## Input material
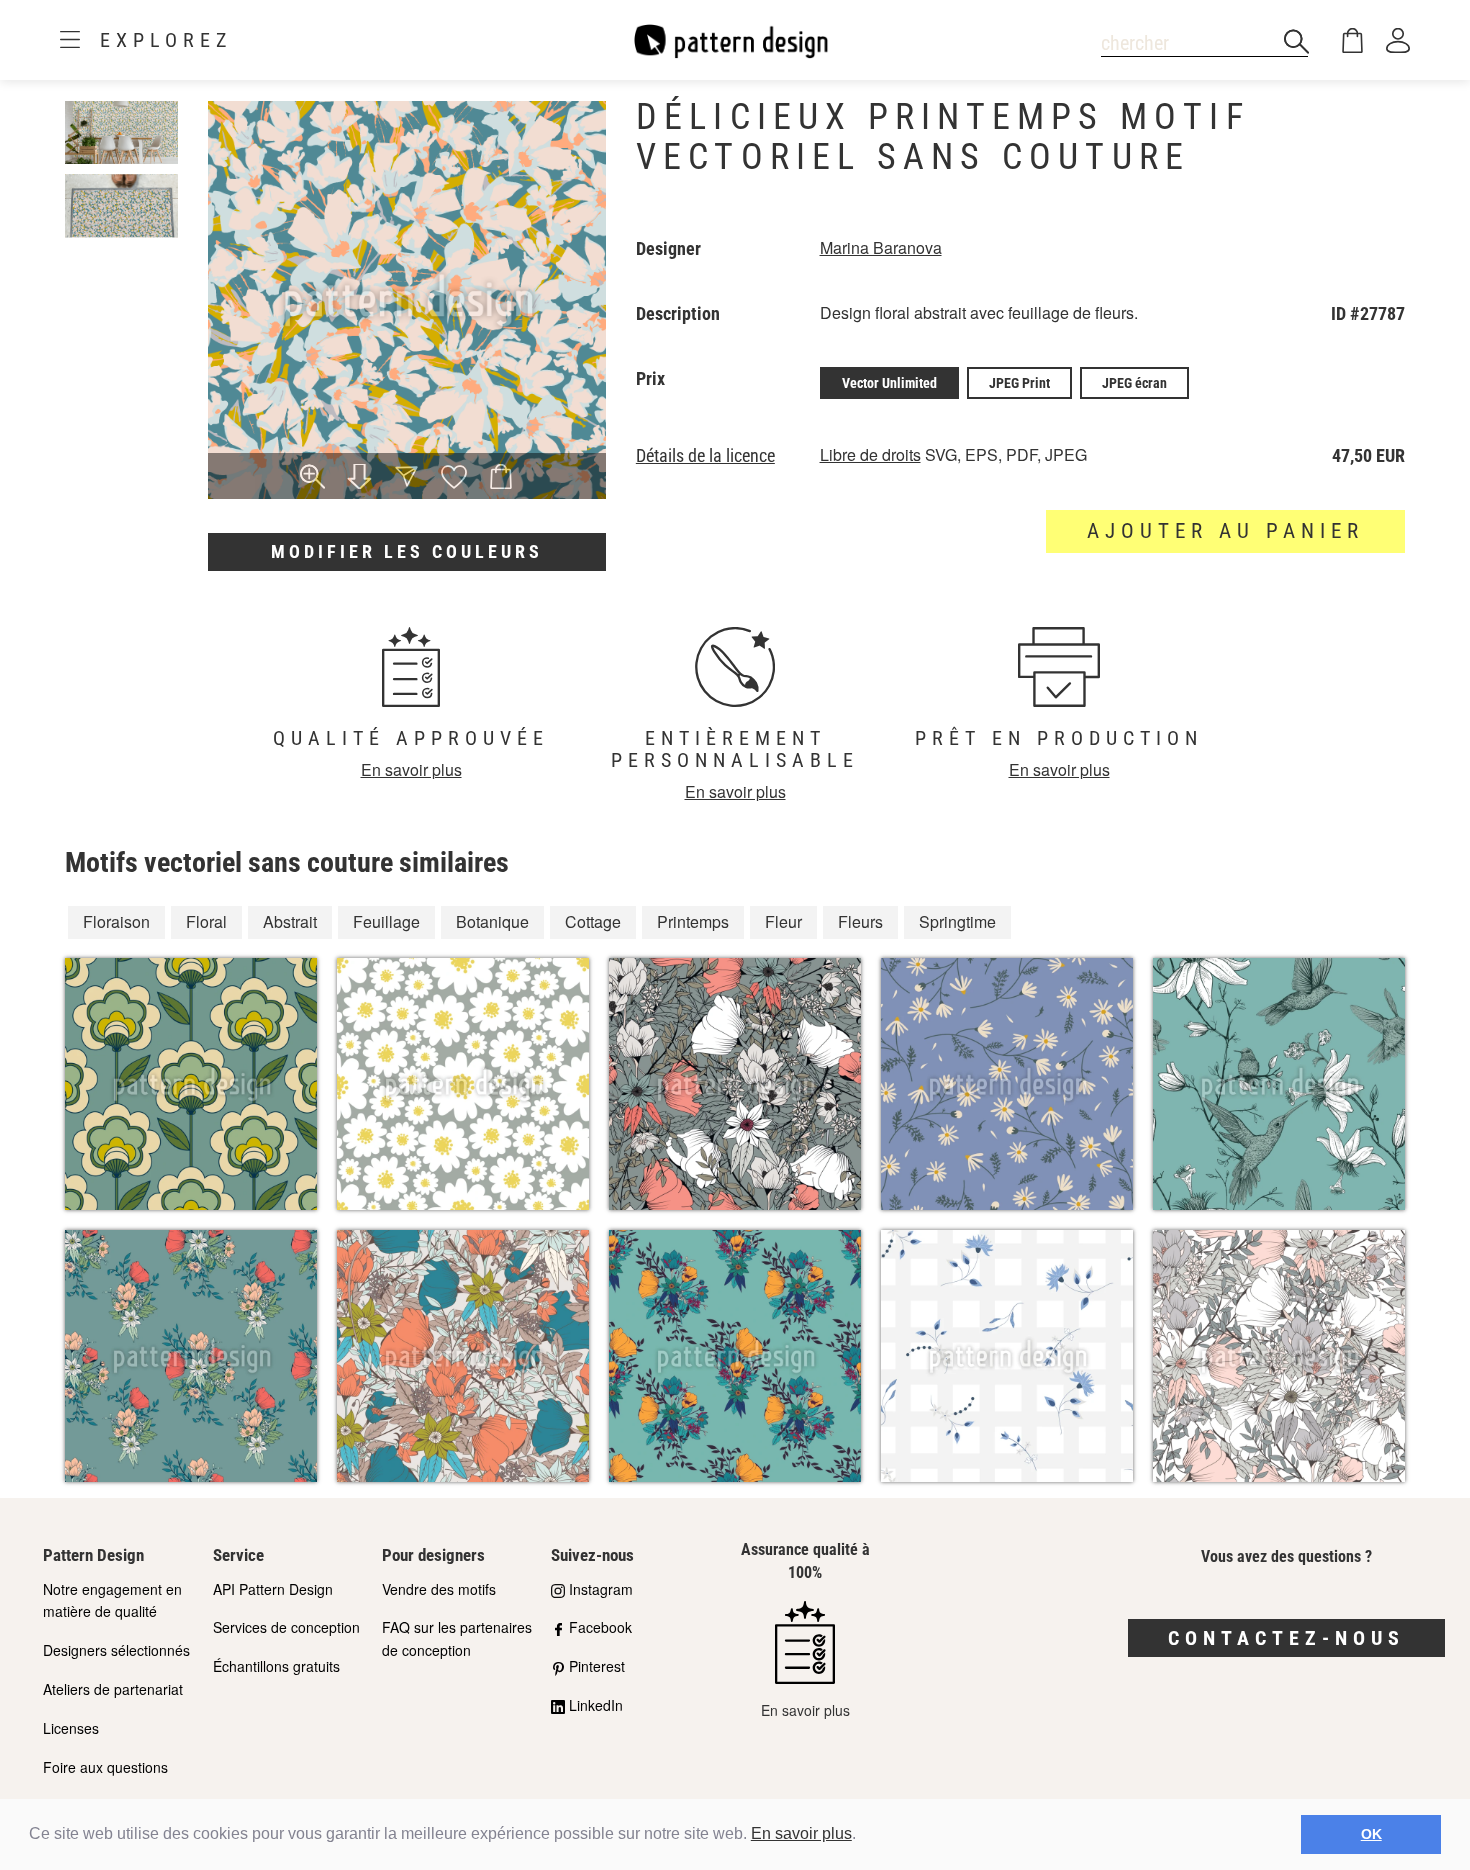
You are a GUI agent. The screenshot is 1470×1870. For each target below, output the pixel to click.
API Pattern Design (273, 1589)
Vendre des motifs (439, 1589)
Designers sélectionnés (116, 1650)
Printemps (693, 921)
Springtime (957, 921)
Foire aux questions (105, 1767)
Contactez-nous (1286, 1638)
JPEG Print (1019, 383)
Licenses (71, 1728)
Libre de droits (870, 454)
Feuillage (386, 921)
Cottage (593, 921)
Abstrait (290, 921)
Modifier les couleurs (407, 551)
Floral (206, 921)
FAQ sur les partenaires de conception (457, 1638)
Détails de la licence (705, 456)
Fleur (783, 921)
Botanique (492, 921)
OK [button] (1371, 1834)
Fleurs (860, 921)
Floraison (116, 921)
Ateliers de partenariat (113, 1689)
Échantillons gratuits (276, 1666)
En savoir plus (801, 1833)
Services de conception (286, 1627)
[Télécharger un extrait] (359, 478)
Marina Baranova (881, 247)
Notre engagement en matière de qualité (112, 1600)
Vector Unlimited (889, 383)
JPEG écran (1134, 383)
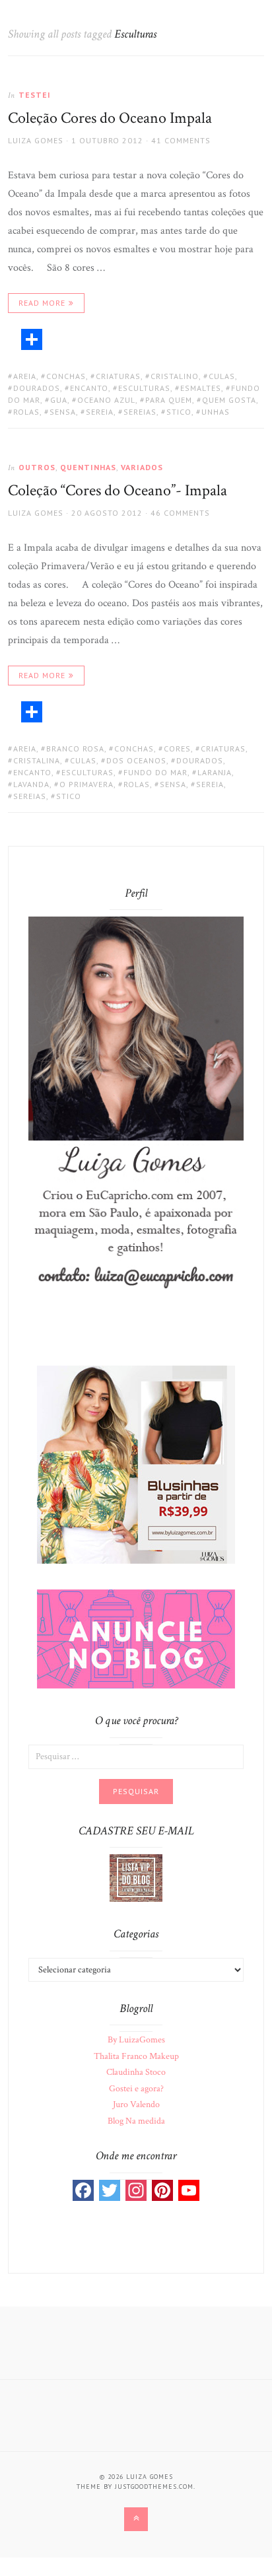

## Exercise
Copy the records above exactly, beginning at the line that contains "Springtime (957, 921)" and stopping after the line that contains "Détails de la licence (705, 456)".

## Output below
Springtime (957, 921)
Foire aux questions (105, 1767)
Contactez-nous (1286, 1638)
JPEG Print (1019, 383)
Licenses (71, 1728)
Libre de droits (870, 454)
Feuillage (386, 921)
Cottage (593, 921)
Abstrait (290, 921)
Modifier les couleurs (407, 551)
Floral (206, 921)
FAQ sur les partenaires de conception (457, 1638)
Détails de la licence (705, 456)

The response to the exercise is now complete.